Modifiez le passage de l'arrêt compris entre "Mme Chenot, Mme" et "à [Localité 5]." inclus, en remplaçant "entrepreneur individuel" par "exploitant individuel", puis donnez ce passage en entier.

**Extrait du document:**
══════════════════════════════

CA Orléans, ch. com., économique et financière, 17 février 2022, n° 21/019821

ORLÉANS

Arrêt

Infirmation

PARTIES

Défendeur :

Selarl AJ Associés (ès qual.)

COMPOSITION DE LA JURIDICTION

Président :

Mme Caillard

Conseillers :

Mme Chenot, Mme Delons

Avocats :

Me Devauchelle, Me Carpentier-Peron

TJ Tours, du 6 juill. 2021

6 juillet 2021

EXPOSE DU LITIGE ET DE LA PROCÉDURE :

M. [O] [K], entrepreneur individuel, exerce une activité viticole sous l'enseigne Domaine [K] Dorléans, couvrant 24,5 hectares de vignes situés à [Localité 5].

Il a constitué en 2001 avec son épouse le Groupement foncier agricole (GFA) de Montgouverne qu'il dirige et qui est propriétaire des biens du Domaine [K] Dorléans auquel il donne la jouissance des vignes, terrains et bâtiments à usage agricole.

Le 30 juin 2021, M. [K] a établi une déclaration de cessation des paiements auprès du tribunal judiciaire de Tours en exposant :

- que le Domaine [K] Dorléans a rencontré des difficultés principalement liées à une baisse continue de la production et des récoltes suites aux aléas climatiques récurrents (grêle, gel et sécheresse) qui se sont accentués en 2016, aux événements des « gilets jaunes » qui ont significativement impacté à la baisse les ventes aux particuliers, aux travaux d'entretien des vignes qui ont débuté en 2020 et à la crise sanitaire liée au COVID-19 durant laquelle tout ou partie des activités de commercialisation des vins a cessé de même que la tenue des portes ouvertes des mois de mai et décembre 2019,

- que M. [K] et le GFA de Montgouverne ont sollicité l'ouverture d'une procédure de conciliation afin d'être assistés dans la négociation à mener avec leurs partenaires financiers, ce qui a conduit à une ordonnance du 28 mai 2018 rendue par le Président du Tribunal de Grande Instance de Tours désignant Maître [Z] [C] en qualité de conciliateur et à un protocole signé avec les partenaires bancaires le 12 juin 2018 constaté par le Président du tribunal de grande instance de Tours par ordonnance du 2 juillet 2018, par lequel ces banques ont consenti à M. [O] [K] et au GFA de Montgouverne une franchise en capital sur 18 mois des remboursements des concours bancaires leur ayant été consentis respectivement, avec allongement d'autant de la durée de ces concours,

- que ce protocole de conciliation a fait l'objet d'avenants dont le dernier conclu le 11 mai 2021, par lequel les partenaires bancaires ont accepté de proroger les effets du protocole de conciliation jusqu'au 30 juin 2021,

- que lors d'une réunion le 24 juin 2021, M. [K] a informé les banques qu'il ne serait pas en mesure de reprendre l'amortissement des concours bancaires ayant été consentis à la date convenue, soit le 30 juin 2021.

══════════════════════════════

**Extrait des données:**
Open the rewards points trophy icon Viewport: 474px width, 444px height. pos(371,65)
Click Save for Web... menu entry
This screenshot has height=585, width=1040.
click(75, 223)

══════════════════════════════

**Réponse attendue:**
Mme Chenot, Mme Delons

Avocats :

Me Devauchelle, Me Carpentier-Peron

TJ Tours, du 6 juill. 2021

6 juillet 2021

EXPOSE DU LITIGE ET DE LA PROCÉDURE :

M. [O] [K], exploitant individuel, exerce une activité viticole sous l'enseigne Domaine [K] Dorléans, couvrant 24,5 hectares de vignes situés à [Localité 5].